Com uma imensa urna abraçando a Avenida Paulista e muitos leques coloridos, a 30ª Parada do Orgulho LGBT+ de São Paulo ocorreu neste domingo (7). Com o tema “30 Anos Parada SP: A rua convoca, a urna confirma”, o evento propôs um diálogo sobre a importância do voto e a participação democrática na defesa dos direitos da população LGBT+.
O evento começou em 1996 na Praça Roosevelt e, no ano seguinte, passou a ocupar a Avenida Paulista, onde se consolidou como um importante espaço de discussão sobre direitos LGBT+. Temas como a união estável, identidade de gênero e a criminalização da LGBTfobia foram tratados ao longo dos anos.
Matheus Emílio Pereira da Silva, diretor da Associação da Parada do Orgulho LGBT de São Paulo (APOLGBT-SP), ressaltou a importância dessas questões na avenida: “Todos os direitos que hoje temos da população LGBT+ passaram aqui pela Avenida Paulista”. Ele destacou que, apesar das conquistas, ainda há muito a ser feito, pedindo compromisso do Legislativo para assegurar direitos na letra da lei.

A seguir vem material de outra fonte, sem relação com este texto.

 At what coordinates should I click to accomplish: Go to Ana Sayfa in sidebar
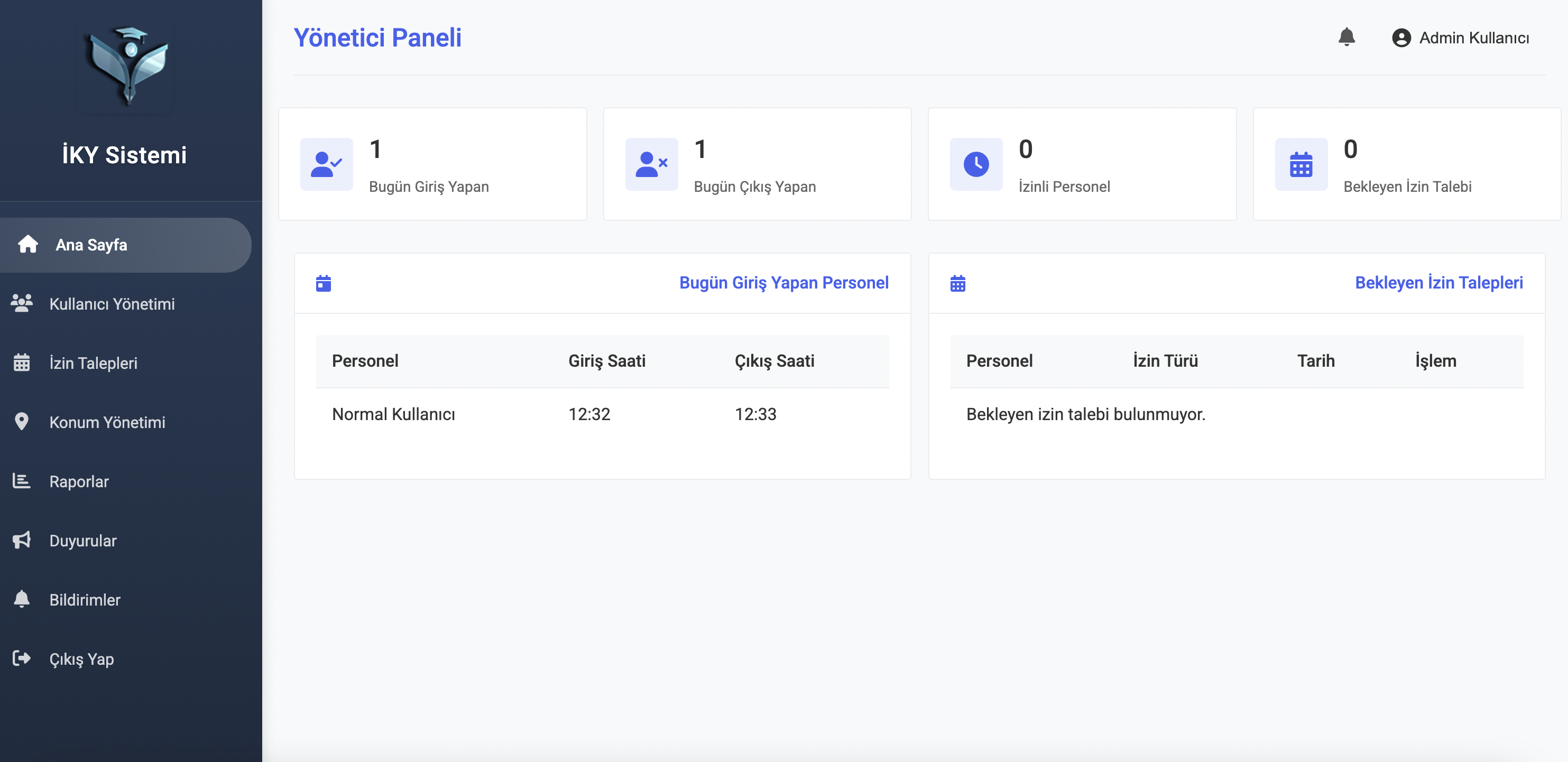[91, 245]
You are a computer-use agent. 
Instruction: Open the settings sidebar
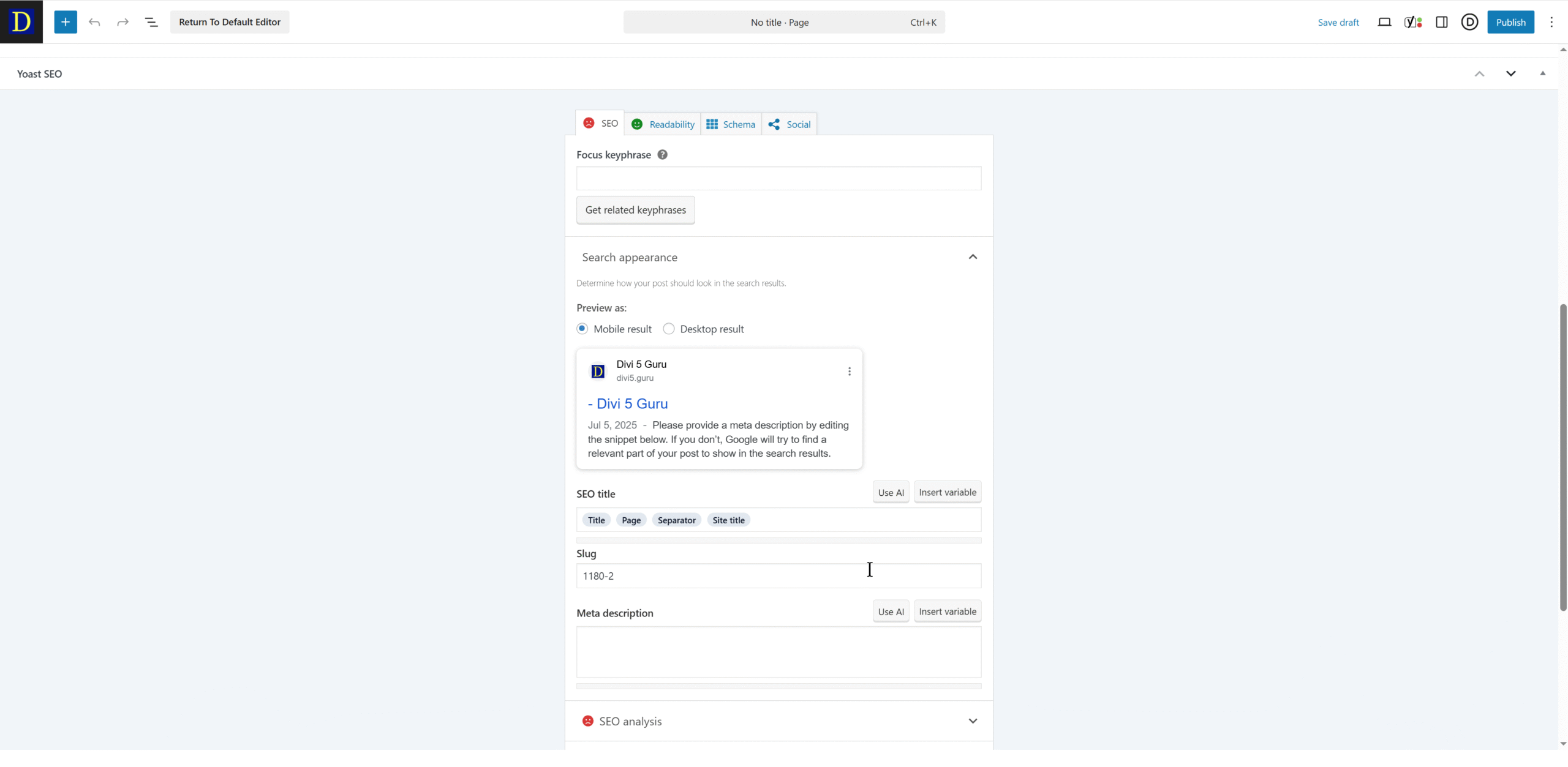pos(1441,22)
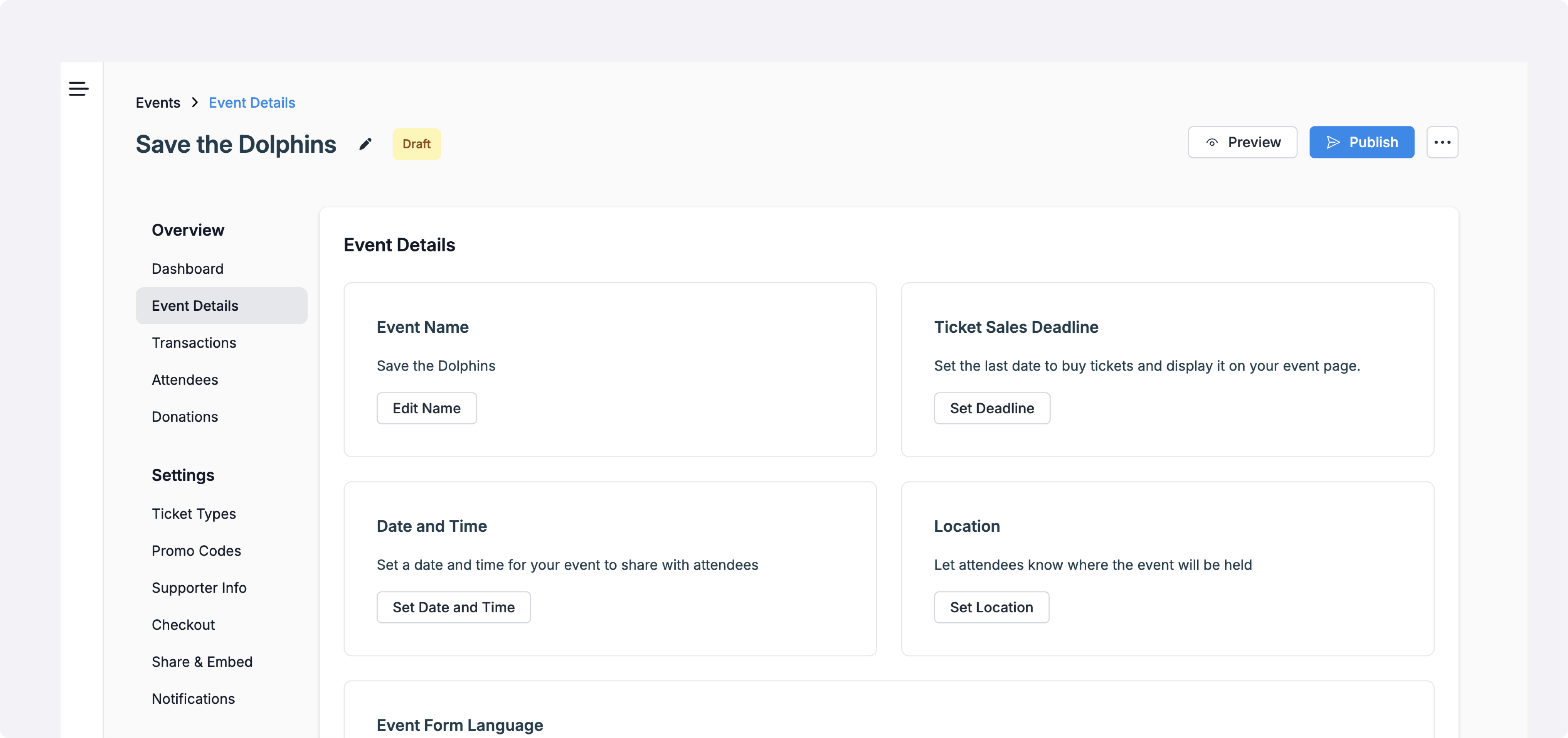Open Share & Embed settings
1568x738 pixels.
[x=202, y=662]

A Parada deste ano enfrentou uma redução de recursos, com uma diminuição de 60% na receita proveniente de patrocínios, resultando em 14 trios elétricos desfilando, em vez dos 19 do ano anterior. O evento contou com a presença de artistas como Pabllo Vittar e Gloria Groove, além da ministra dos Direitos Humanos e da Cidadania, Janine Mello, que enfatizou a importância de garantir os direitos da população LGBT+ através de políticas públicas eficazes.
A festa, que começou às 10h, é um momento crucial para conscientizar a população, especialmente as pessoas LGBT+, sobre a importância do voto e de escolher representantes que defendam seus direitos.